Brilliantly showed what gaslighting, crazy-making and isolation tactics are about for a survivor of intimate partner abuse at the hands of a rich and powerful Cluster B. It also recalled many elements of the film Unsane, which is also fantastic.

Moss can say so much with just the tiniest movements of her eyes, my god.
posted by edithkeeler at 5:10 AM on June 20, 2020


Incidentally, one very early scene showing someone literally surreptitiously adjusting the gas level. Deliberate? I hope so.
posted by Wrinkled Stumpskin at 4:19 PM on August 22, 2020


Okay that was better than I expected. Moss is great. I’m amused at the things that fail suspension of disbelief for me - the first time she goes back to the house, who’s been taking care of Zeus and why isn’t she asking that very question. I expected Chekhov’s spare suit to get used right away, but the delay led to some nice poetic justice. Kind of surprised the shock collar didn’t show up again later, too.
posted by rmd1023 at 6:49 AM on September 26, 2020


I was just recently bemoaning the recent dearth of slick, mid-budget suspense thrillers

I know someone who often complains (and with some justification) that movies are now sprawling MCU/Star Wars blockbusters or microbudgeted indie/student films with nothing in between. Many’s the time he has said, “Instead of a $250 million dollar movie, why not 25 $10 million movies?”
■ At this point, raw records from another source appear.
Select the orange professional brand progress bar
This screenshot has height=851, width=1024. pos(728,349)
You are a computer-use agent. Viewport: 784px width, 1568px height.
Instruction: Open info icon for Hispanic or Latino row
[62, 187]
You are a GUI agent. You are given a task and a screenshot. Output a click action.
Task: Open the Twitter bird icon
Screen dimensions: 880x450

Oddly this movie shows why it is not that feasible; I was startled to see a Toronto Unit block in the credits. I had assumed the entire thing was shot in Australia doubling not especially well for San Francisco. Reading up I see there are two brief shots from Toronto reshoots: the scene with the blanket being pulled off the bed and a later scene when Cecilia calls Adrian. One set and one non-descript exterior, three people onscreen, minimal special effects and less than four minutes of screen time. The Toronto unit was just shy of a hundred people.
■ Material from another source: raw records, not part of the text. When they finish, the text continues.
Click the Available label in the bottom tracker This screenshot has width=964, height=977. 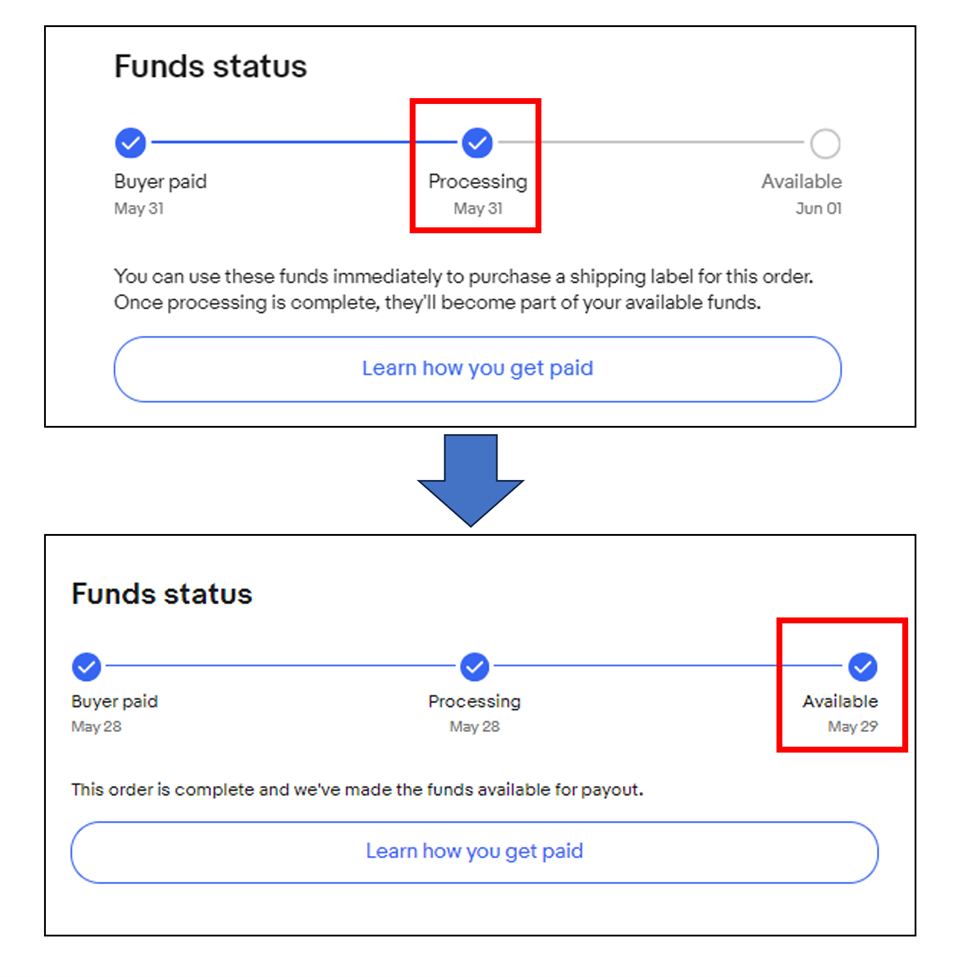(840, 701)
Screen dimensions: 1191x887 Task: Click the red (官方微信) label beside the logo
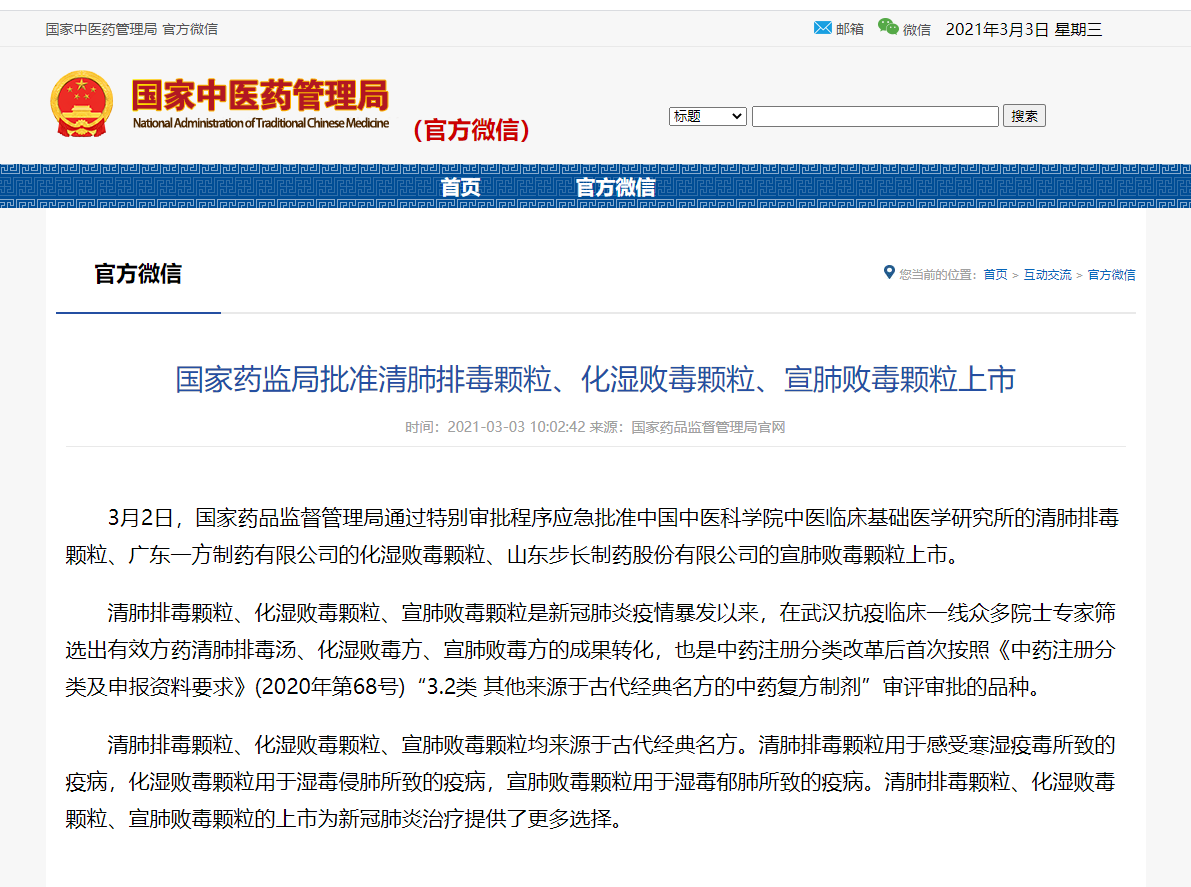coord(470,130)
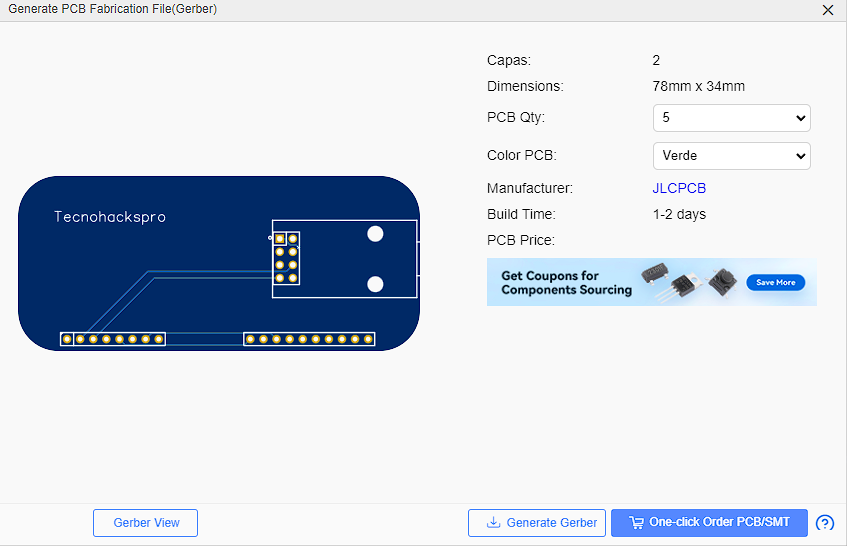
Task: Click the lower mounting hole on PCB preview
Action: 375,284
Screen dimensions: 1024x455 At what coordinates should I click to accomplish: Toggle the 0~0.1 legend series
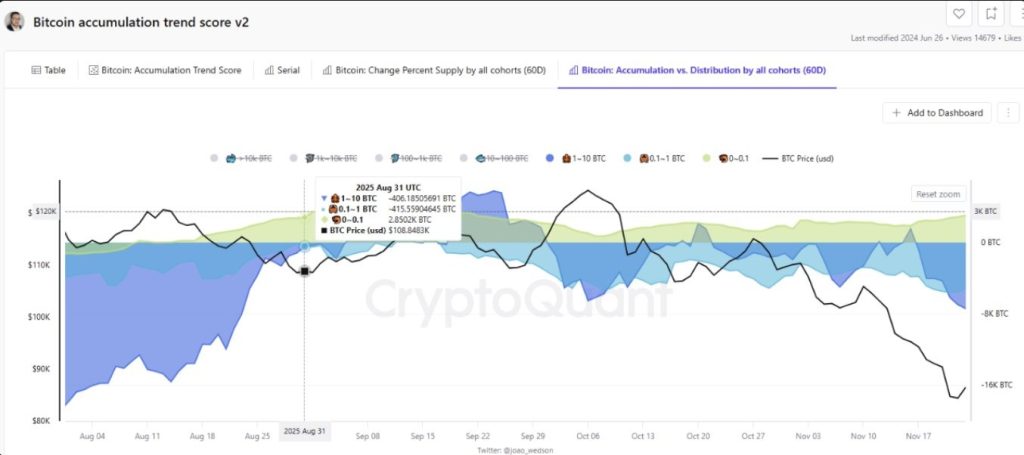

My suspicion (as someone who does not work in that business) is that the budget is more fungible than the people involved. Your $250 million blockbuster might have a thousand people on the credits and fifty speaking roles. Breaking that up into $10 million dollar movies does not mean each one gets made by forty people with two people who have dialogue. You can’t have 4% of a cinematographer.
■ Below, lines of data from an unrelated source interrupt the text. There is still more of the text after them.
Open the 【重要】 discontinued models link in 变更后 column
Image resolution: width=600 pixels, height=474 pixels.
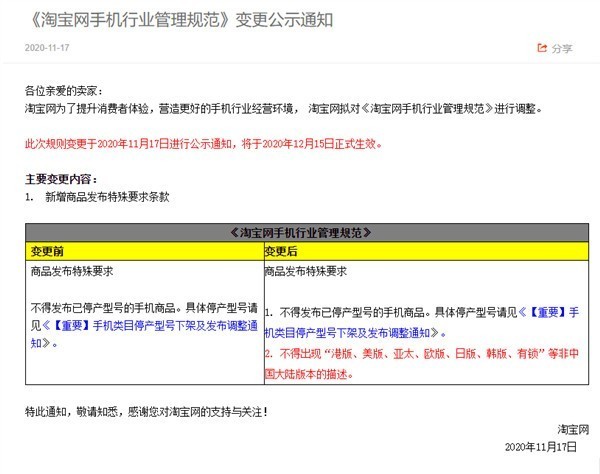[x=420, y=321]
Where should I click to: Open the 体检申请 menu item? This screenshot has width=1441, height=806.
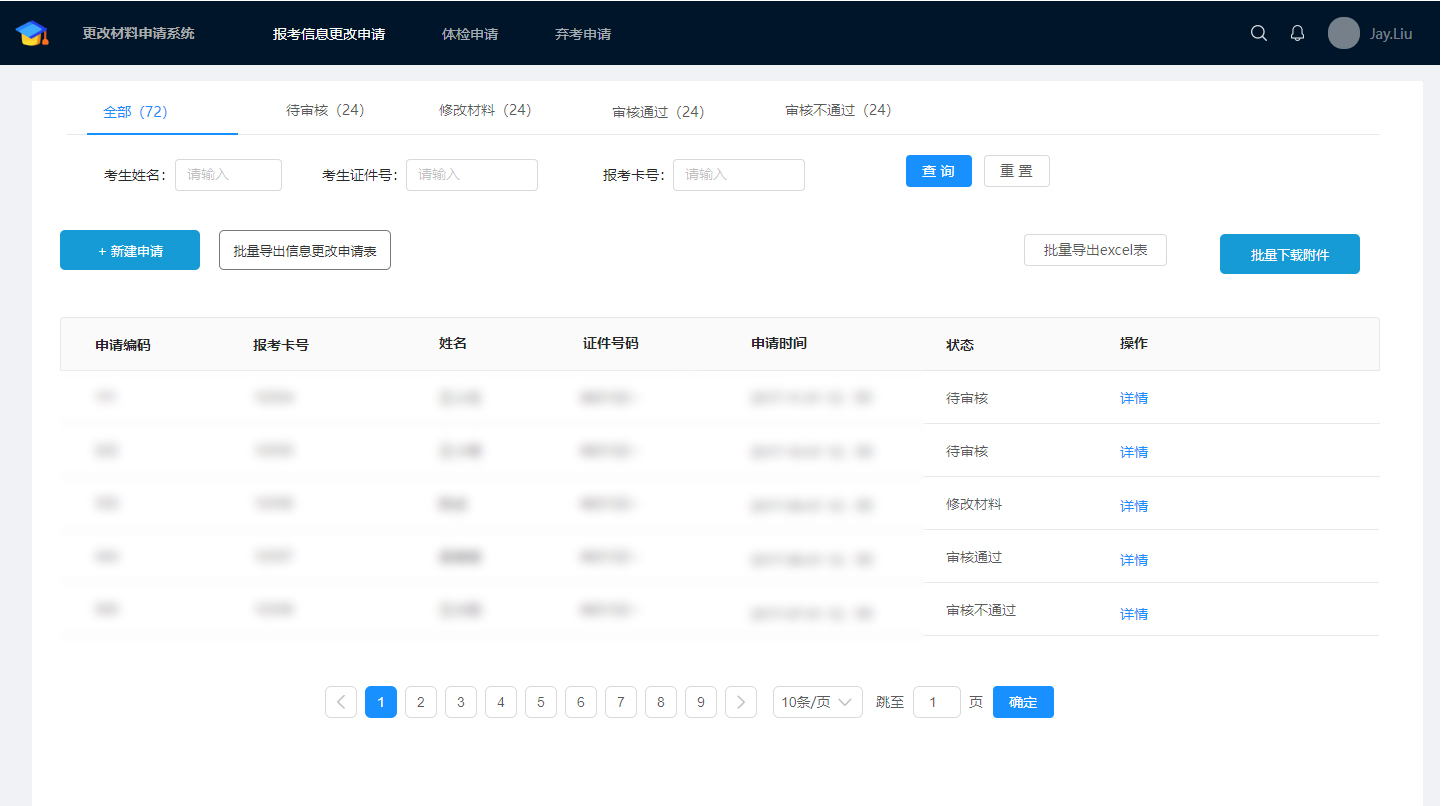pyautogui.click(x=470, y=34)
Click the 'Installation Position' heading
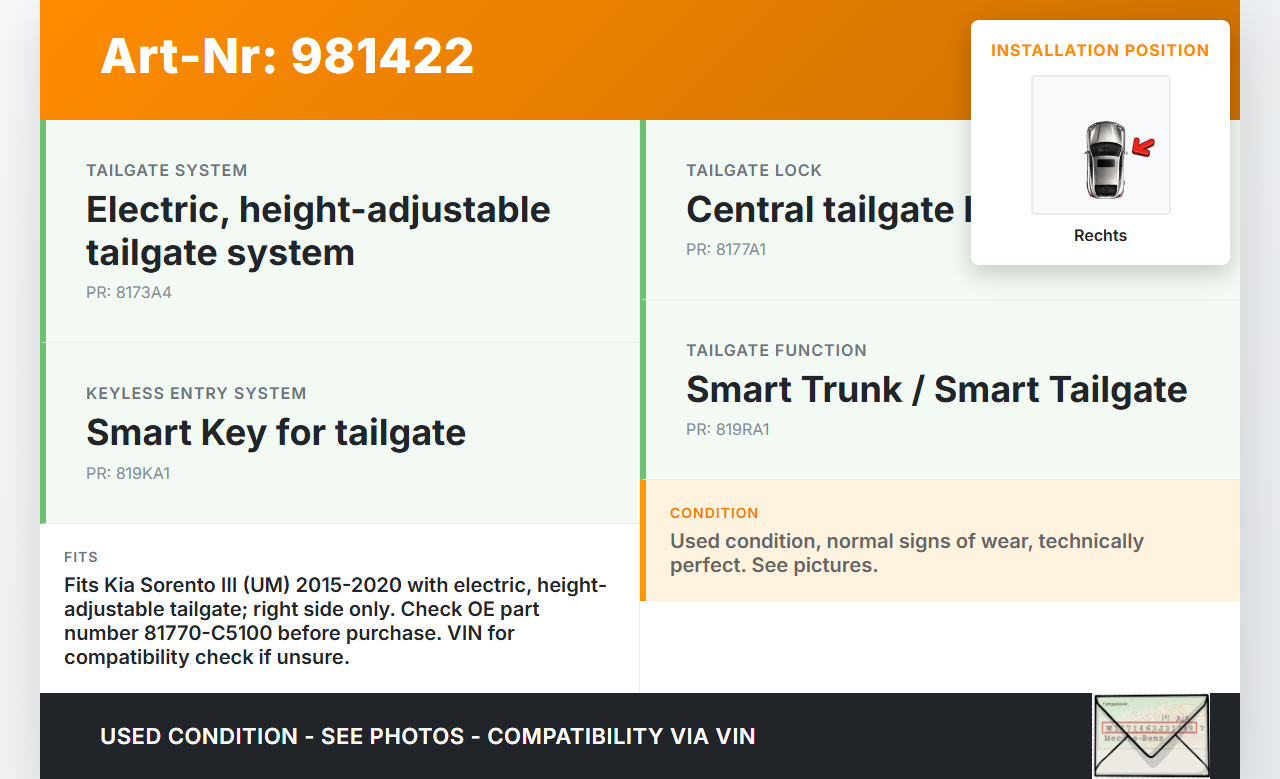Image resolution: width=1280 pixels, height=779 pixels. click(x=1100, y=50)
Anyway, all that said, I liked it more than I expected. Whannell knows Hitchcock’s dictum about how suspense works, and there are a lot of locked shots of open rooms with blank walls and empty spots where we have been conditioned by lives of movie watching to expect someone to appear in shot. The audience does the hard work of filling in the unseen character. There are some decently subtle notes that I didn’t see until I went back and rewatched a scene or three: when Cecilia steps away from the stove and offscreen to wake Sydney, the scene of the gas being turned up is clear enough. I did not notice until the second time around that the knife she has been slicing vegetables with topples off the counter but we do not hear it clatter to the floor. Nice.